A Gender Rights Activist working with the tribal and marginalized communities in india, Srilekha is a PhD scholar working on understanding body and sexuality among tribal girls, to fill the gaps in research around indigenous women and their stories. Srilekha has worked extensively at the grassroots level with community based organisations, through several advocacy initiatives around Gender, Mental Health, Menstrual Hygiene and Sexual and Reproductive Health Rights (SRHR) for the indigenous in Jharkhand, over the last 6 years.

Srilekha has also contributed to sustainable livelihood projects and legal aid programs for survivors of sex trafficking. She has been conducting research based programs on maternal health, mental health, gender based violence, sex and sexuality. Her interest lies in conducting workshops for young people on life skills, feminism, gender and sexuality, trauma, resilience and interpersonal relationships.

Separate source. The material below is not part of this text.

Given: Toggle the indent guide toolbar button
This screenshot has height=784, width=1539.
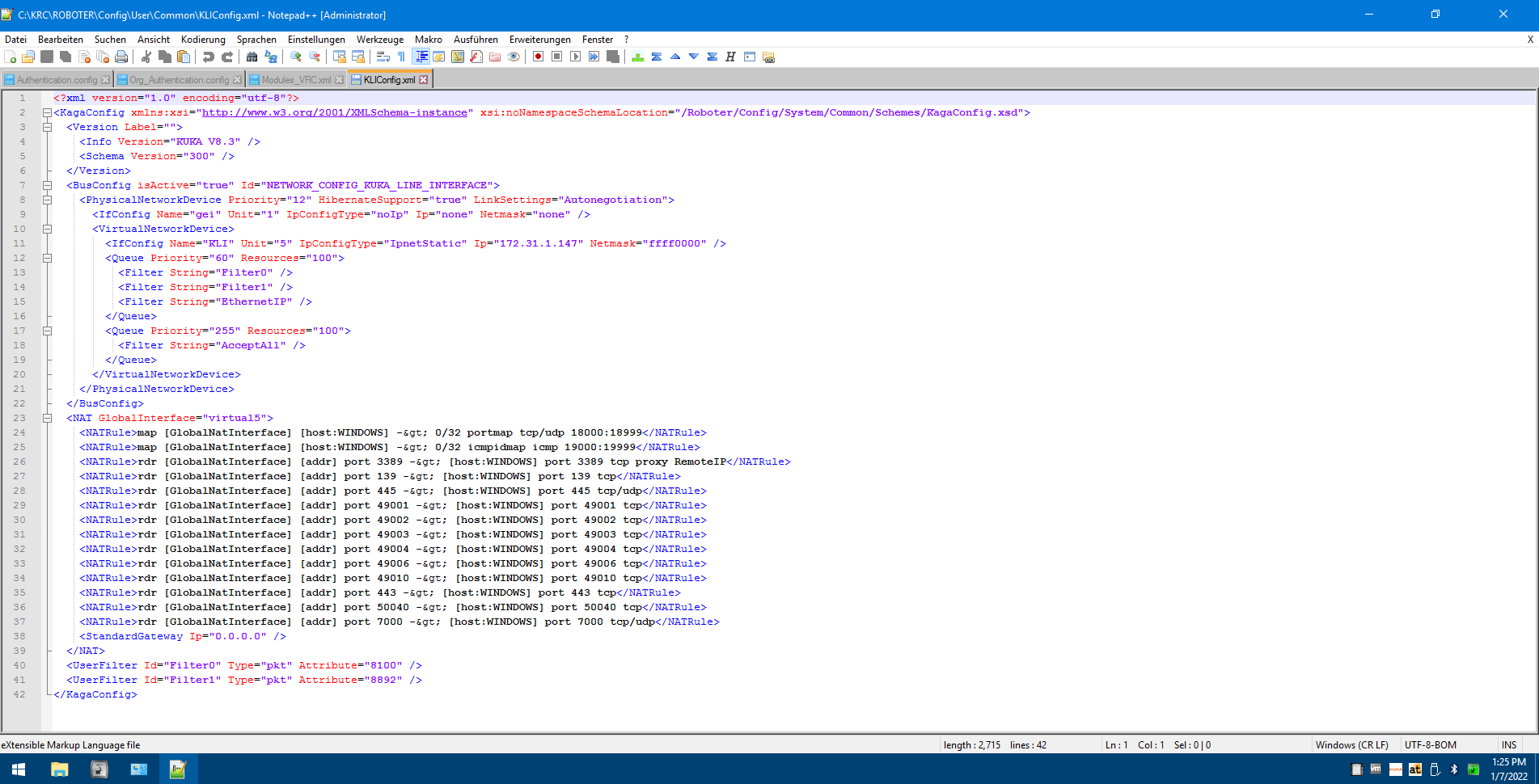Looking at the screenshot, I should (x=421, y=57).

A Guwahati-based college student pursuing her Masters in Tata Institute of Social Sciences, Bidisha started the #BleedwithDignity campaign on the technology platform Change.org, demanding that the Government of Assam install
biodegradable sanitary pad vending machines in all government schools across the state. Her petition on Change.org has already gathered support from over 90000 people and continues to grow.

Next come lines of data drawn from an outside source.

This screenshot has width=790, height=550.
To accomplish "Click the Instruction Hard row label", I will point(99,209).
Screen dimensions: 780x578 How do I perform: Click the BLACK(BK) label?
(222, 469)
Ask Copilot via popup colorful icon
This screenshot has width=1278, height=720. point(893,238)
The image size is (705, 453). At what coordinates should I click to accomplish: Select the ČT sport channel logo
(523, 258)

Bidisha was selected in Change.org’s flagship program ‘She Creates Change’ having run successful online advocacy
campaigns, which were widely recognised. Through the #BleedwithDignity campaign; she organised and celebrated World Menstrual Hygiene Day, 2019 in Guwahati, Assam by hosting a wall mural by collaborating with local organisations. The initiative was widely covered by national and local media, and the mural was later inaugurated by the event’s chief guest Commissioner of Guwahati Municipal Corporation (GMC) Debeswar Malakar, IAS.